Ein besonderes Highlight war der Winterball 2015, der genau auf meinen Geburtstag fiel. Den ganzen Abend haben meine Begleitung und ich uns gefragt, ob sie es wohl wirklich tun würden. Sie taten es wirklich.

Kurz vor Mitternacht wurde die Tanzfläche freigemacht. Chef Schlegl persönlich machte eine Ansage und gratulierte mir zum Geburtstag. Die Band spielte auf und ich tanzte mit meiner Begleitung den traditionellen Geburtstagswalzer. Alles schaute auf uns, das Spotlight gehörte uns allein. Die gut gekleideten Menschen wurden automatisch zu unserem Publikum. Sie klatschten rhytmisch mit. Dieser Moment hätte ruhig länger dauern können, so habe ich meinen Geburtstag nie wieder gefeiert. Immerhin einmal hatte ich die ganz große Bühne.

Beim Jubiläumsball 2018 hatte ich dann sogar eine Promi-Begegnung mit Kathrin Menzinger und ihrem Tanzpartner Vadim Garbuzov. 

Besondere Auftritte vor Publikum hatte ich in den Jahren zuvor meistens zum Fasching. Jedes Jahr gibt es eine große Faschingsfeier, ein Teil davon ist das Männerballett. Auf den Bällen zeigen die Formationstänzer ihr Können, zum Fasching war dann die Satire-Veranstaltung dazu. Meistens hatten wir die gleiche Musik, aber eben unsere sehr eigene Choreographie.

Inhalt der Auflistung:
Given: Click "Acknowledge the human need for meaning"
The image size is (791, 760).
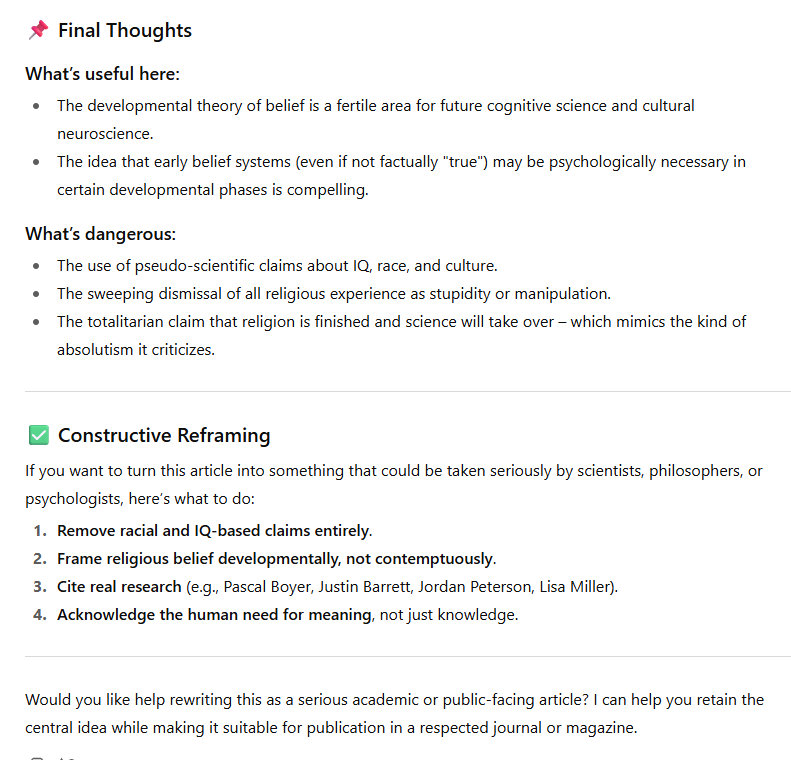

Aufgabenstellung:
Gib den Abschnitt aus dem Textauszug über die Bälle von „Ein besonderes Highlight“ bis „ganz große Bühne.“ wortgetreu wieder.

Ergebnis:
Ein besonderes Highlight war der Winterball 2015, der genau auf meinen Geburtstag fiel. Den ganzen Abend haben meine Begleitung und ich uns gefragt, ob sie es wohl wirklich tun würden. Sie taten es wirklich.

Kurz vor Mitternacht wurde die Tanzfläche freigemacht. Chef Schlegl persönlich machte eine Ansage und gratulierte mir zum Geburtstag. Die Band spielte auf und ich tanzte mit meiner Begleitung den traditionellen Geburtstagswalzer. Alles schaute auf uns, das Spotlight gehörte uns allein. Die gut gekleideten Menschen wurden automatisch zu unserem Publikum. Sie klatschten rhytmisch mit. Dieser Moment hätte ruhig länger dauern können, so habe ich meinen Geburtstag nie wieder gefeiert. Immerhin einmal hatte ich die ganz große Bühne.